Your copy should repeat each record exactly and contain none of the pictures.

BEGIN

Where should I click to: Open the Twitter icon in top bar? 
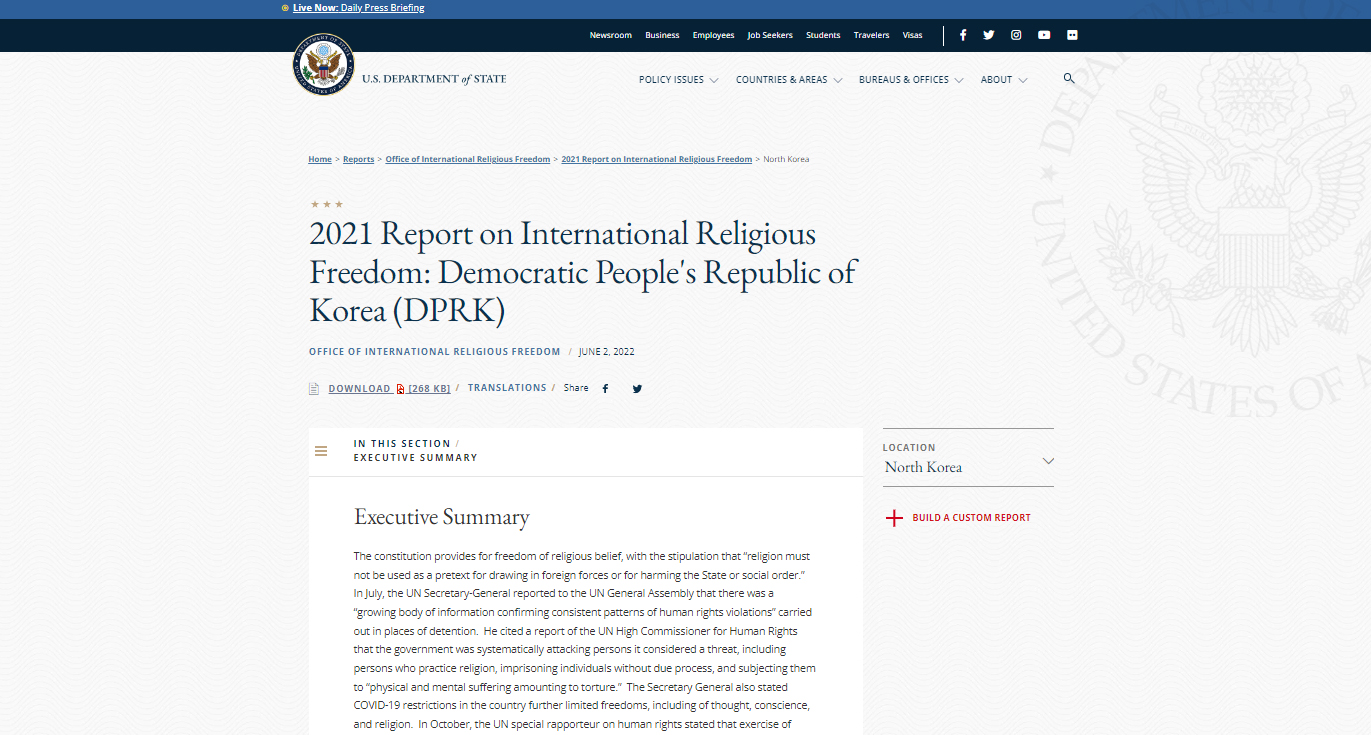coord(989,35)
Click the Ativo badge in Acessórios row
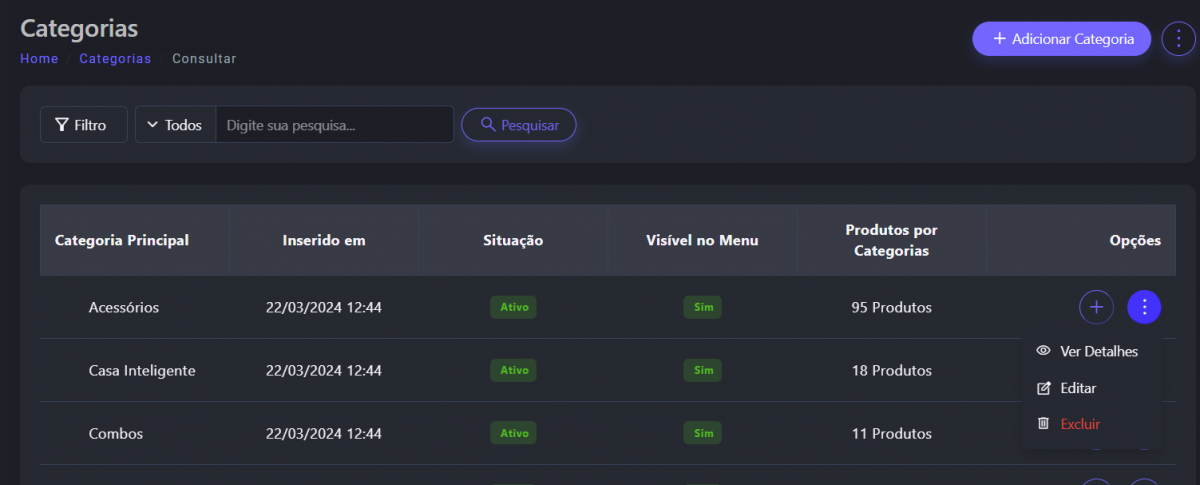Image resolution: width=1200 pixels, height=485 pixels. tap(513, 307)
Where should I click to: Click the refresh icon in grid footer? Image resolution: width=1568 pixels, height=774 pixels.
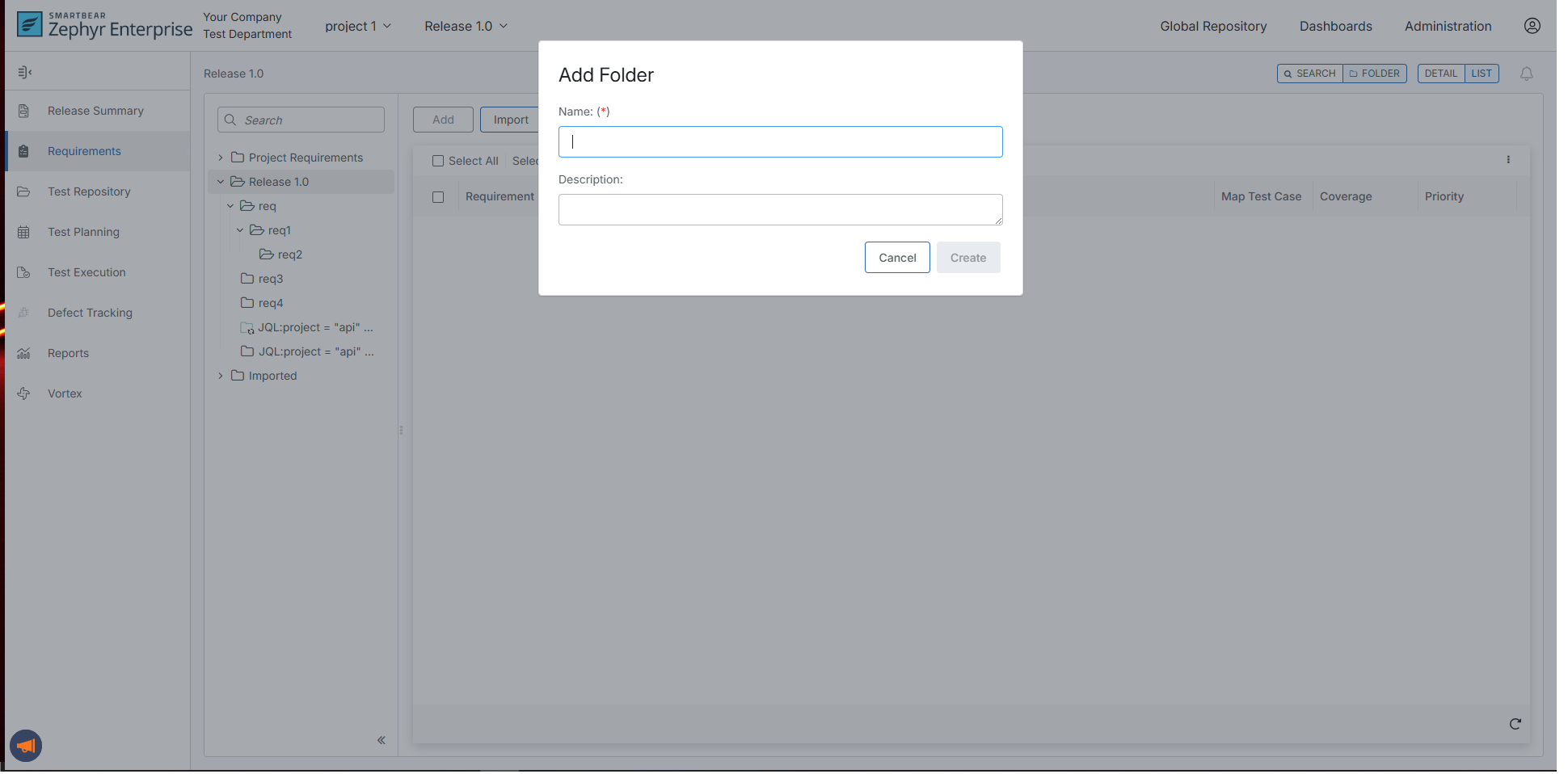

END

→ **Expected answer**:
Where should I click to: Open the Twitter icon in top bar? 
coord(989,35)
Click the Ativo badge in Acessórios row
Image resolution: width=1200 pixels, height=485 pixels. tap(513, 307)
Where should I click to: Click the refresh icon in grid footer? Image resolution: width=1568 pixels, height=774 pixels.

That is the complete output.